Der Ort des Geschehens ist Argentinien, in dem der junge Tom, ein 17-jähriger Sohn eines Nazis im Jahre 1952 lebt. Weil sein Vater untertauchen musste, lebt die Familie von Tom, dem Protagonisten des Romans, erst in Montevideo und zog danach weiter nach La Plata in Argentinien. Dort besucht er eine deutsche Schule, die sowohl von Kindern aus Familien besucht wird, deren Mitglieder den Nazis zugehörig sind, als auch Kinder und Jugendliche, die den jüdischen Glauben vertreten. Wer welcher „Seite“ angehört, ist in der Schule kein großes Geheimnis, was dazu führt, dass es immer wieder Streit zwischen beiden Gruppen gibt.

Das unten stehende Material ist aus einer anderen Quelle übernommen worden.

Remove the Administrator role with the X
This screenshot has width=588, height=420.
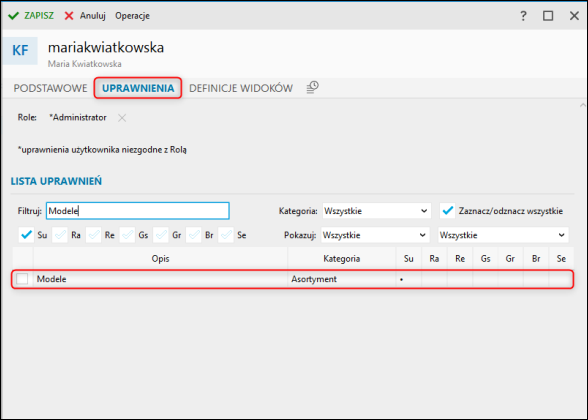click(x=122, y=118)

Als Tom jedoch seinen ersten Schultag hat, beobachtet er einige Jugendliche, die dabei sind sich zu prügeln. Ohne großartig nachzudenken mischt er sich in die Menge und verteidigt, ohne es zu wissen, einige jüdische Jungs. Dies führt zu einem großen Missverständnis, denn von nun an wird er ohne Zweifel für einen Jungen jüdischen Glaubens gehalten.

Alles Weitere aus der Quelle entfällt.